Pointing records for text and elements
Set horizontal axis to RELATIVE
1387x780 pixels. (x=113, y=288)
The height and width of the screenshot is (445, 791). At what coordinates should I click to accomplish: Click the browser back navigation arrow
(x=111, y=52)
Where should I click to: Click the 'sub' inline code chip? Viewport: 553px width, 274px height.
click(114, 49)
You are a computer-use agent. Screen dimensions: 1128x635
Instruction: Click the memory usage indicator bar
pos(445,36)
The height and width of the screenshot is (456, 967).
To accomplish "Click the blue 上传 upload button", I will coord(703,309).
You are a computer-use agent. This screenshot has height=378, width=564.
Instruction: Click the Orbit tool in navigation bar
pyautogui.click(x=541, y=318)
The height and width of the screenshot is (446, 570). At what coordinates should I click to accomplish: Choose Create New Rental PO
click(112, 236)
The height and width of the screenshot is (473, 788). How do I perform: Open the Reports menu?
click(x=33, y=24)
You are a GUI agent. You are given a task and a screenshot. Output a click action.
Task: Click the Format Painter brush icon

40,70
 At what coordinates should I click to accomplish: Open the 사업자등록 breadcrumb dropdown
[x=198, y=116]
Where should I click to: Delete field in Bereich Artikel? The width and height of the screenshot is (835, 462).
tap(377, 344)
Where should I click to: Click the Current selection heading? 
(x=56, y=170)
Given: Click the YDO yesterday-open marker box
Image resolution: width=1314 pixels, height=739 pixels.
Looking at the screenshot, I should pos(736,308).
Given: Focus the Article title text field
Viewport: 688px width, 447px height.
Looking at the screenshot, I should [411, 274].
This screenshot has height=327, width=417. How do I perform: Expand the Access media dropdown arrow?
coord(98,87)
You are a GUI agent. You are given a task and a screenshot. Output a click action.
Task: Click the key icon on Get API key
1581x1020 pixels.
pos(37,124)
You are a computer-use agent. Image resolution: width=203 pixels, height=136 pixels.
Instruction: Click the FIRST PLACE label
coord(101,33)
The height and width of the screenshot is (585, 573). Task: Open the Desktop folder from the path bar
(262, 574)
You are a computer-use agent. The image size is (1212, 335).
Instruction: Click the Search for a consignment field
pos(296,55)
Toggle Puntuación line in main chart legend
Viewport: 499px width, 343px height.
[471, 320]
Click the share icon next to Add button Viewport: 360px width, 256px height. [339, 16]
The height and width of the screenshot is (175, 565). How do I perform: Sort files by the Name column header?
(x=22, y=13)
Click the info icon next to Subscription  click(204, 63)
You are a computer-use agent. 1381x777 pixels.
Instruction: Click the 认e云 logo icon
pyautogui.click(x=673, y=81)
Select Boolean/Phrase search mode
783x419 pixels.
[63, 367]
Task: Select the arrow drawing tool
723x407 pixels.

*Short problem*
Write out the data again word for word, covering everything from the line that contains "You are a computer-use agent. This" down to the line that contains "coord(101,33)", both ends included.

*Solution for this exercise*
You are a computer-use agent. This screenshot has height=378, width=564.
Instruction: Click the Orbit tool in navigation bar
pyautogui.click(x=541, y=318)
The height and width of the screenshot is (446, 570). At what coordinates should I click to accomplish: Choose Create New Rental PO
click(112, 236)
The height and width of the screenshot is (473, 788). How do I perform: Open the Reports menu?
click(x=33, y=24)
You are a GUI agent. You are given a task and a screenshot. Output a click action.
Task: Click the Format Painter brush icon

40,70
 At what coordinates should I click to accomplish: Open the 사업자등록 breadcrumb dropdown
[x=198, y=116]
Where should I click to: Delete field in Bereich Artikel? The width and height of the screenshot is (835, 462).
tap(377, 344)
Where should I click to: Click the Current selection heading? 
(x=56, y=170)
Given: Click the YDO yesterday-open marker box
Image resolution: width=1314 pixels, height=739 pixels.
Looking at the screenshot, I should pos(736,308).
Given: Focus the Article title text field
Viewport: 688px width, 447px height.
Looking at the screenshot, I should [411, 274].
This screenshot has height=327, width=417. How do I perform: Expand the Access media dropdown arrow?
coord(98,87)
You are a GUI agent. You are given a task and a screenshot. Output a click action.
Task: Click the key icon on Get API key
1581x1020 pixels.
pos(37,124)
You are a computer-use agent. Image resolution: width=203 pixels, height=136 pixels.
Instruction: Click the FIRST PLACE label
coord(101,33)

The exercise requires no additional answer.